• _Prompt_:
Whatever appears in the entries must be given again exactly.

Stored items
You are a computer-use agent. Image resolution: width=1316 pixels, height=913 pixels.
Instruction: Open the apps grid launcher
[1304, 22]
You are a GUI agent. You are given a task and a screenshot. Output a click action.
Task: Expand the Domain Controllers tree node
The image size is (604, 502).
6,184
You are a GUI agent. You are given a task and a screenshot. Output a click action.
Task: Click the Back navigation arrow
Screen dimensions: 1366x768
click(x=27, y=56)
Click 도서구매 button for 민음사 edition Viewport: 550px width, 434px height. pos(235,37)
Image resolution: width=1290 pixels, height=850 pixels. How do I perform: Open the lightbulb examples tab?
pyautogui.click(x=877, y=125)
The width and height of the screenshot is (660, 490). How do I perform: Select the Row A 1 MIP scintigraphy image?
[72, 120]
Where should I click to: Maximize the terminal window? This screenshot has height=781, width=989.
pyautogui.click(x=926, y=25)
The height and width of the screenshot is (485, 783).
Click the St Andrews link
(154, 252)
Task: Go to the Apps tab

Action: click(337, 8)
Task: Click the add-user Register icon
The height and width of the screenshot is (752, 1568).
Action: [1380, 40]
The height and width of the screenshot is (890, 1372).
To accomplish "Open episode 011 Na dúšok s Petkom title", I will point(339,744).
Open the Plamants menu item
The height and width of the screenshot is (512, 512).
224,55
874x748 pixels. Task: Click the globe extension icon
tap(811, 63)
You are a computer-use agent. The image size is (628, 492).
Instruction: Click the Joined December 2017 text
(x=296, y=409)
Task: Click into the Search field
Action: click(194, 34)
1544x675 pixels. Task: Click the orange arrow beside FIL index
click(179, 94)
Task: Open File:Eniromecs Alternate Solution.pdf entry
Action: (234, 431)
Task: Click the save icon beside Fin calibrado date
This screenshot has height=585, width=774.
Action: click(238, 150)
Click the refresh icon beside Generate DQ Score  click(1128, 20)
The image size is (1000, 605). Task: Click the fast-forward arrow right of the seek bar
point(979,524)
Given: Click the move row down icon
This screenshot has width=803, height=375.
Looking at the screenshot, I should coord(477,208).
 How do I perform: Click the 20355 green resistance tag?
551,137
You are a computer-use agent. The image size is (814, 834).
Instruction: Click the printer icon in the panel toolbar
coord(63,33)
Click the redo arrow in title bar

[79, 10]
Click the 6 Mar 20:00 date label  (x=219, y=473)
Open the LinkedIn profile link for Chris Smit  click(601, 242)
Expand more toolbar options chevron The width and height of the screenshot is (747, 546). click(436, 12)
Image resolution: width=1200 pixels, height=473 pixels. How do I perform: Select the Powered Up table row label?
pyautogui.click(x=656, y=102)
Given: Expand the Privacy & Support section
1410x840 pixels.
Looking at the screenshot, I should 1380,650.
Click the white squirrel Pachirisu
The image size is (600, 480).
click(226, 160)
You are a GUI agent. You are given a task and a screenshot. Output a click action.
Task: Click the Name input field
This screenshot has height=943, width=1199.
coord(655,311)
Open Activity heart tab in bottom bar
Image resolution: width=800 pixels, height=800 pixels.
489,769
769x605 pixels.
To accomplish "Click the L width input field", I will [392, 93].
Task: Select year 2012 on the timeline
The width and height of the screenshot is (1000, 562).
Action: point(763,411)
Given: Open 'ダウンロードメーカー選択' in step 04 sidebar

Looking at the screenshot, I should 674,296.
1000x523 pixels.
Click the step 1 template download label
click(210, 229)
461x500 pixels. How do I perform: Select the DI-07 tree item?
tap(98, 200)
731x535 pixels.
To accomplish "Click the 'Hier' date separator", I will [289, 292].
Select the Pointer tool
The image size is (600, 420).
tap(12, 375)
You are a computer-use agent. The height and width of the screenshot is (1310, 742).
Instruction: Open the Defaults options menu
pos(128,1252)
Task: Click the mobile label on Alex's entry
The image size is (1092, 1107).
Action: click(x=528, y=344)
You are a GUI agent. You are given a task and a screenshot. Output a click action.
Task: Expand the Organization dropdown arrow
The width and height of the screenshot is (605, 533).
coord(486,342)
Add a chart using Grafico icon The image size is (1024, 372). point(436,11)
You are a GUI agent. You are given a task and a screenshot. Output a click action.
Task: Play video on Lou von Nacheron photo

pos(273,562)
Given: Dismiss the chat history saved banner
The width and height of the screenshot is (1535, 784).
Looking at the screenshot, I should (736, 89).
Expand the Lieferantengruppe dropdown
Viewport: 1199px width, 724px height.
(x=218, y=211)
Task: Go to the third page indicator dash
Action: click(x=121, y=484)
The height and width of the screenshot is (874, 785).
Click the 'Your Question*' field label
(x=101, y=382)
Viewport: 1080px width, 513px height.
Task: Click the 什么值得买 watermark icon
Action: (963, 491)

• _Finished task_:
You are a computer-use agent. Image resolution: width=1316 pixels, height=913 pixels.
Instruction: Open the apps grid launcher
[1304, 22]
You are a GUI agent. You are given a task and a screenshot. Output a click action.
Task: Expand the Domain Controllers tree node
The image size is (604, 502).
6,184
You are a GUI agent. You are given a task and a screenshot. Output a click action.
Task: Click the Back navigation arrow
Screen dimensions: 1366x768
click(x=27, y=56)
Click 도서구매 button for 민음사 edition Viewport: 550px width, 434px height. pos(235,37)
Image resolution: width=1290 pixels, height=850 pixels. How do I perform: Open the lightbulb examples tab?
pyautogui.click(x=877, y=125)
The width and height of the screenshot is (660, 490). How do I perform: Select the Row A 1 MIP scintigraphy image?
[72, 120]
Where should I click to: Maximize the terminal window? This screenshot has height=781, width=989.
pyautogui.click(x=926, y=25)
The height and width of the screenshot is (485, 783).
Click the St Andrews link
(154, 252)
Task: Go to the Apps tab

Action: click(337, 8)
Task: Click the add-user Register icon
The height and width of the screenshot is (752, 1568).
Action: [1380, 40]
The height and width of the screenshot is (890, 1372).
To accomplish "Open episode 011 Na dúšok s Petkom title", I will point(339,744).
Open the Plamants menu item
The height and width of the screenshot is (512, 512).
224,55
874x748 pixels. Task: Click the globe extension icon
tap(811, 63)
You are a computer-use agent. The image size is (628, 492).
Instruction: Click the Joined December 2017 text
(x=296, y=409)
Task: Click into the Search field
Action: click(194, 34)
1544x675 pixels. Task: Click the orange arrow beside FIL index
click(179, 94)
Task: Open File:Eniromecs Alternate Solution.pdf entry
Action: (234, 431)
Task: Click the save icon beside Fin calibrado date
This screenshot has height=585, width=774.
Action: click(238, 150)
Click the refresh icon beside Generate DQ Score  click(1128, 20)
The image size is (1000, 605). Task: Click the fast-forward arrow right of the seek bar
point(979,524)
Given: Click the move row down icon
This screenshot has width=803, height=375.
Looking at the screenshot, I should coord(477,208).
 How do I perform: Click the 20355 green resistance tag?
551,137
You are a computer-use agent. The image size is (814, 834).
Instruction: Click the printer icon in the panel toolbar
coord(63,33)
Click the redo arrow in title bar

[79, 10]
Click the 6 Mar 20:00 date label  (x=219, y=473)
Open the LinkedIn profile link for Chris Smit  click(601, 242)
Expand more toolbar options chevron The width and height of the screenshot is (747, 546). click(436, 12)
Image resolution: width=1200 pixels, height=473 pixels. How do I perform: Select the Powered Up table row label?
pyautogui.click(x=656, y=102)
Given: Expand the Privacy & Support section
1410x840 pixels.
Looking at the screenshot, I should 1380,650.
Click the white squirrel Pachirisu
The image size is (600, 480).
click(226, 160)
You are a GUI agent. You are given a task and a screenshot. Output a click action.
Task: Click the Name input field
This screenshot has height=943, width=1199.
coord(655,311)
Open Activity heart tab in bottom bar
Image resolution: width=800 pixels, height=800 pixels.
489,769
769x605 pixels.
To accomplish "Click the L width input field", I will [392, 93].
Task: Select year 2012 on the timeline
The width and height of the screenshot is (1000, 562).
Action: point(763,411)
Given: Open 'ダウンロードメーカー選択' in step 04 sidebar

Looking at the screenshot, I should 674,296.
1000x523 pixels.
Click the step 1 template download label
click(210, 229)
461x500 pixels. How do I perform: Select the DI-07 tree item?
tap(98, 200)
731x535 pixels.
To accomplish "Click the 'Hier' date separator", I will [289, 292].
Select the Pointer tool
The image size is (600, 420).
tap(12, 375)
You are a computer-use agent. The height and width of the screenshot is (1310, 742).
Instruction: Open the Defaults options menu
pos(128,1252)
Task: Click the mobile label on Alex's entry
The image size is (1092, 1107).
Action: click(x=528, y=344)
You are a GUI agent. You are given a task and a screenshot. Output a click action.
Task: Expand the Organization dropdown arrow
The width and height of the screenshot is (605, 533).
coord(486,342)
Add a chart using Grafico icon The image size is (1024, 372). point(436,11)
You are a GUI agent. You are given a task and a screenshot. Output a click action.
Task: Play video on Lou von Nacheron photo

pos(273,562)
Given: Dismiss the chat history saved banner
The width and height of the screenshot is (1535, 784).
Looking at the screenshot, I should (736, 89).
Expand the Lieferantengruppe dropdown
Viewport: 1199px width, 724px height.
(x=218, y=211)
Task: Go to the third page indicator dash
Action: click(x=121, y=484)
The height and width of the screenshot is (874, 785).
Click the 'Your Question*' field label
(x=101, y=382)
Viewport: 1080px width, 513px height.
Task: Click the 什么值得买 watermark icon
Action: (963, 491)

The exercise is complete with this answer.